“Wined and dined
Oh it seemed just like a dream
Girl was so kind
Kind of love I’d never seen
Only last summer, it’s not so long ago
Just last summer, now musk winds blow…“
(Syd Barrett, Wined and Dined)
Henri Le Sidaner, Table with Lanterns in Gerberoy, 1924
These late summer days when the air is tinged with a sense of transience, and I am haunted by the memories, the paintings of Henri La Sidaner have been on my mind a lot. Their quiet, slightly mysterious and intimate mood is strangely comforting when I am feeling the way I am feeling these days. It almost seems to represent an image from my memory, or not even memory alone, for nothing is as beautiful in real life, but an embellished memory, a made up memory of a life that never was but a memory that feeds me and helps me live through the days. One motif that repeats itself all throughout Le Sidaner’s painting is that of an empty space and I think that this, amongst other things, is something that gives his paintings that mysterious, slightly ethereal quality. Quiet interiors and quiant street scenes were his favourites motifs to paint but these are always empty spaces and this absence of people, or anything living really, is what draws me to these paintings. Let’s take a look at the painting “Table with Lanterns in Gerberoy” painted in 1924, which seems to be my favourite for a long time now. A simple scene but beautifully atmospheric. A table laid out for people; wine bottles, glasses, fruits, a jug, and a vase with roses. In the background a house with windows overgrown with roses. Colourful paper lanterns. Some clothes laid out over the chairs as if someone had just left the scene. I can still hear the music in the air, melancholy violins and the sounds of crickets, and perhaps a distant sound of a woman’s laughter. But… where are the people? Who knows. Are the roses still echoing with the words from the party guests’ conversations, or are they yet to see the guests? Is the wine in the glasses half-drunk or has it only been half-poured? There is always a hint of someone’s presence in Le Sidaner’s art but never a face painted directly, and I think it better that way because this allows for the mystery and the dreaminess which is the ultimate charm of this painting and many other of his.

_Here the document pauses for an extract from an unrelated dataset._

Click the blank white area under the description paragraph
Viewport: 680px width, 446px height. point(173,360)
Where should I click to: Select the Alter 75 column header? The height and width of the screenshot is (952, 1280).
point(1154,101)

Henri le Sidaner, The Table in the Gerberoy Garden at Dusk, 1900s
Henri Le Sidaner, La Table, 1901
Henri Le Sidaner, La petite table, 1920
Henri Le Sidaner, Small Table in Evening Dusk, 1921
Henri Le Sidaner, La Gloriette, Gerberoy, 1929
This painting, and some of Le Sidaner’s similar dinner table in the garden scenes, always bring to mind a song from one of Syd Barrett’s solo albums, one of my personal favourites as well, “Wined and Dined” from the album “Barrett” (1970). The song, just like Le Sidaner’s painting, has that melancholy feeling of a beauty that simply cannot be preserved, the height of such beauty, the most raw; summer that is ending soon, a flower that is wilting, something beautiful is passing and there is nothing one can do to prevent it and it aches the heart like nothing else. In this sense, I am also reminded of Watteau’s paintings, the fragile and delicate worlds of beauty, where beautifully clad ladies and cheerful harlequins engage eternally in a game of love and joy, but still there is a whisper of sadness in the trees. An idyllic garden party on a summer eve is an example of such beauty; a moment in time when one can wine and dine freely and the autumn is not yet there to brush one’s cheek with its cold breath, the leaves are the strongest and greenest, and one cannot imagine that they will ever fall down, the music of the crickets is there and it soothes the ear, and everything seems possible and everlasting. To encapsulate such a moment and live in it would be a dream.